Notre sauvage envie de libération (Refus Global)

Entendu ce soir À l'Usine C un extrait de Duplessis Le Noblet dans le Enchansonne Claude Gauvreau, de Rémy Girard. Entouré de bébitiers, le Cheuf déclare que les ceux qui sont pour la neutralité à l'école errent en baptême. Car «le bien et le mal existent». Et la lumière éternelle.

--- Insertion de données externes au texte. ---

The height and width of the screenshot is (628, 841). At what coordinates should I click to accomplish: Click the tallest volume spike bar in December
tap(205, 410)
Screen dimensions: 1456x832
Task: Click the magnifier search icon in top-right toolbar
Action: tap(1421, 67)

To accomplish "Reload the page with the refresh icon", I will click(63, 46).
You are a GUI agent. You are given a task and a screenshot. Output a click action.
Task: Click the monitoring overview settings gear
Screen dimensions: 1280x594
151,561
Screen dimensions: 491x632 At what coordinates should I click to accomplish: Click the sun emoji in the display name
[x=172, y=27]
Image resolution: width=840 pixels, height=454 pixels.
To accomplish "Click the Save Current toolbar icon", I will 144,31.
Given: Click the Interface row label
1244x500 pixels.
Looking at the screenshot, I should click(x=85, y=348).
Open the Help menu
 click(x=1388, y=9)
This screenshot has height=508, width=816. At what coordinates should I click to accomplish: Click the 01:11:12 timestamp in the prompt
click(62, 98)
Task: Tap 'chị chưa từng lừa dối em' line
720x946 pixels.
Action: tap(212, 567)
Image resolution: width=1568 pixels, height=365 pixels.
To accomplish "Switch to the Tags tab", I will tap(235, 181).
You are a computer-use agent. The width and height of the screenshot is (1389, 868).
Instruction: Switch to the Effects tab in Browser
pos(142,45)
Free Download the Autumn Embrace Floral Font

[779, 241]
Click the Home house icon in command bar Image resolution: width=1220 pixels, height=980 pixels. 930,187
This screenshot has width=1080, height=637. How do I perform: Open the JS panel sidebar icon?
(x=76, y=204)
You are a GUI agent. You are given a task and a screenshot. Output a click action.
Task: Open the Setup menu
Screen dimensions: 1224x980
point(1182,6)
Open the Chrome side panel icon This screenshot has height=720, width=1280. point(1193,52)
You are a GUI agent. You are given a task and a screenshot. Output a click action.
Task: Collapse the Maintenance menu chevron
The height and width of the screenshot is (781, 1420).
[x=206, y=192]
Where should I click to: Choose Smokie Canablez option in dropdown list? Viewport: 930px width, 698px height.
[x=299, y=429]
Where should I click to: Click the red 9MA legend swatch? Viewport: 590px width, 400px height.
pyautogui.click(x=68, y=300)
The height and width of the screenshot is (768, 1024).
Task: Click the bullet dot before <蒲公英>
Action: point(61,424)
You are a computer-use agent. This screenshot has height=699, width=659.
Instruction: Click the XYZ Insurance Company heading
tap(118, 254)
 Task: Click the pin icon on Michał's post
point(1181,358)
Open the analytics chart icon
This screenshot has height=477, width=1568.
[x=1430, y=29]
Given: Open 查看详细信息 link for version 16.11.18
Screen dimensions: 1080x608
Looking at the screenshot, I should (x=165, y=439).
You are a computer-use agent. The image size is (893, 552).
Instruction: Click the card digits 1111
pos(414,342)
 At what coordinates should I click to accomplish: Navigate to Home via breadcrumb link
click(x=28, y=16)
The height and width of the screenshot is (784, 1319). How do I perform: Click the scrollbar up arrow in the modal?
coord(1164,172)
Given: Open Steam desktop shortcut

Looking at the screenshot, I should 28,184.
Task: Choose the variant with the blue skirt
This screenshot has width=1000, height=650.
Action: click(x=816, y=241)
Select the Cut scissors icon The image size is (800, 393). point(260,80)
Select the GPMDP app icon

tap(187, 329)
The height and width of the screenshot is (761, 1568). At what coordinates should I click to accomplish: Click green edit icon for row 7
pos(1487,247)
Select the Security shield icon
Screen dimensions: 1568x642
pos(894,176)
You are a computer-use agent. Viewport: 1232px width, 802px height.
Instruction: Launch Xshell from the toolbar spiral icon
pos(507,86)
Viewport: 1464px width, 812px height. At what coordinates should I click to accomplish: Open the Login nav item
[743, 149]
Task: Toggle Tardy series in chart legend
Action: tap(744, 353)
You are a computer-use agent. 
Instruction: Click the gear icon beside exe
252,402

Entendu mot pour mot la même chose, il y a deux jours, dans la bouche de Bush le bushiteux, entouré du Papa de Rome : "le relativisme moral n'existe pas car il y a le bien et le mal."

Bien sûr, cher!

Sauf qu'entre les deux déclarations, un siècle de poésie et d'éthique s'est échappé par l'horizon des bibliothèques flottantes...

***


Sur le show de Girard & Frère, que dire? J'ai un rhume de «cervreau» assez embrumant. Je n'étais pas au meilleur de ma réception.

Ceci dit, les textes choisis de Gauveau sont abordés et arpentés selon des motifs musicaux divers (jazz, hip hop, contemporain), qui m'ont semblé toutefois dominés par le rock'roll assez classique. Solides musiciens, en passant, que ces Quêteux Lunaires dirigés par Jean-Fernand Girard (piano, compositions, arrangements...)

Les projections, au centre de la scène, sur un écran en forme de lune bien ronde, ajoute tout au long du spectacle couleurs, poésie et contextualisation, entre autres, ces extraits de «la grande noirceur» avec Duplessis, soutanes et moult goupillons. C'est toutefois à la fin seulement que la belle tête éclairée d'un Gauvreau jeune nous apparaîtra.

Dans ce format musical, les mots souvent culbutés, d'une grande épaisseur sonore, parfois non figuratifs comme on s'y attend, débordent les portées et se perdent dans les hauts et les bas des tounes les plus rythmées. Par contre, dans l'ensemble, on saisi le plaisir manifeste de Girard qui n'a pas une voix à tout casser, mais qui est bien meilleure que la mienne.

Cet univers poétique demeure vivant (le public était assez jeune), fascinant, mais aussi, dans ses carcans, luttes et agonies, on y trouve avec le recul des cordes moralistes préoccupantes.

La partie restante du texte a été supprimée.